Time is flying by- the apartment is almost all packed and our things leave on a sea shipment to Australia tomorrow. It’s hard to believe Stephen only has a few days left in America and I only have a couple of months! If I didn’t get rid of enough stuff before Europe last year I’ve really paired down now. A big move like this makes you reevaluate what really matters to you- instead of toting around a bunch of crap you don’t really care about. Around 80% of my belongings are gone since the beginning of last year and I’ve given away half my clothes. But moving out of this apartment is more than just getting rid of more stuff. I am not a very outwardly emotional person I tend to be very chill and even tempered, but I am definitely very sentimental.  Every move is almost a mini end to a life chapter, as it’s ending and the space starts clearing out I can’t help but reflect back on all the many things that happened during that time.

My last apartment was my first place all to myself and I loved it. It was the place where I became single again– even though it wasn’t the greatest moment at the time it is something I am SO thankful for now. I started traveling a lot and discovered new and exciting things about the world and myself. I grew my career, explored new ideas and made the decision against many people’s advice to leave the comforts and safety of a 9-5 to pursue something more than just working for someone else’s goals. It was where I was living when I met Stephen which led me down this crazy road to now moving across the world.

Fast forward a year and I am letting go of another sentimental place. Even though it’s not technically mine, I just kind of nudged my way in here after traveling for 3 months ;), it still holds a lot of memories just like the last one. I remember the first time I came to Stephen’s apartment, he made me the most delicious dinner that is still my favorite to this day and gave me books about Australian culture and traveling in Southeast Asia for Valentine’s Day. Funny how those two books will be quite useful now. Over the past year and a half we’ve laughed a lot in that apartment, made countless meals together (tapas night is one of our favorites!) and we’ve had many packing parties the night before a trip (by packing party I mean just us two packing our suitcases with a bottle of wine). Traveling in the Basque coast of France and surfing in Costa Rica may have been amazing and fun,  but it’s the everyday, tiny things that really connect us. We would talk about our dreams and aspirations for the future in that apartment- essentially it’s the place we fell in love.

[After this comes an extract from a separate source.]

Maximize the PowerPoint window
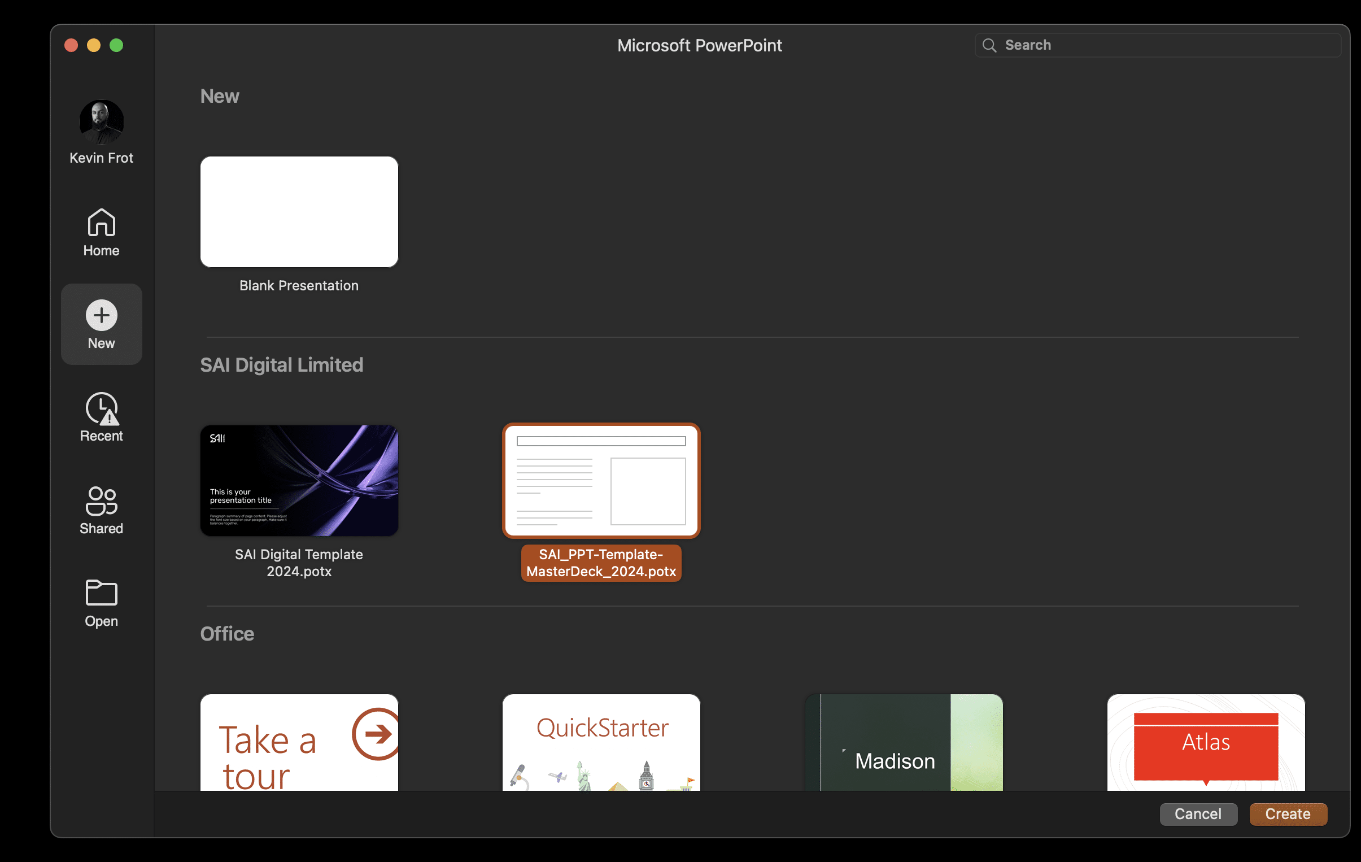(x=116, y=45)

He had a big map of the world covering one of his walls, and although now it’s been taken down for the move I used to stand in front of it often. Before Europe I would stare at all the countries I was about to see- places I honestly never thought I would have been going to any time soon because I thought I couldn’t afford it or would never be able to take enough time off work to go.

Then I learned anything is possible, you just have to get a little creative and push yourself beyond your comfort zone to get what you want.

After Europe I would stand in front of the map, reflect back on all my memories and dream about all of the other places around the world I would love to see next. Stephen had pins stuck in across the map for all the places he’s been- everywhere from Australia, Asia, Europe, Africa, the U.S. and Central America. I couldn’t wait to add more to my list but I was so happy to have made a dent in my world traveling goals. I would look at how big the world is compared to our little corner of the United States, but at the same time how small it is thanks to today’s world and technology.

The past few month I’ve been standing in front of the map, but staring at one particular place- Australia. I would get butterflies in my stomach thinking about how much of it I have left to experience, and how finally I will be living close to the ocean- something I’ve wanted my entire life since we left California. I looked at all the surrounding countries– Indonesia, Japan, Thailand and New Zealand- and how I can’t wait to explore that entire part of the world. I am definitely sad to be leaving the apartment, but I am so ready for this next adventure.

Whether it’s a particular person, job or home- we have to let go of certain phases of our lives so better ones can begin.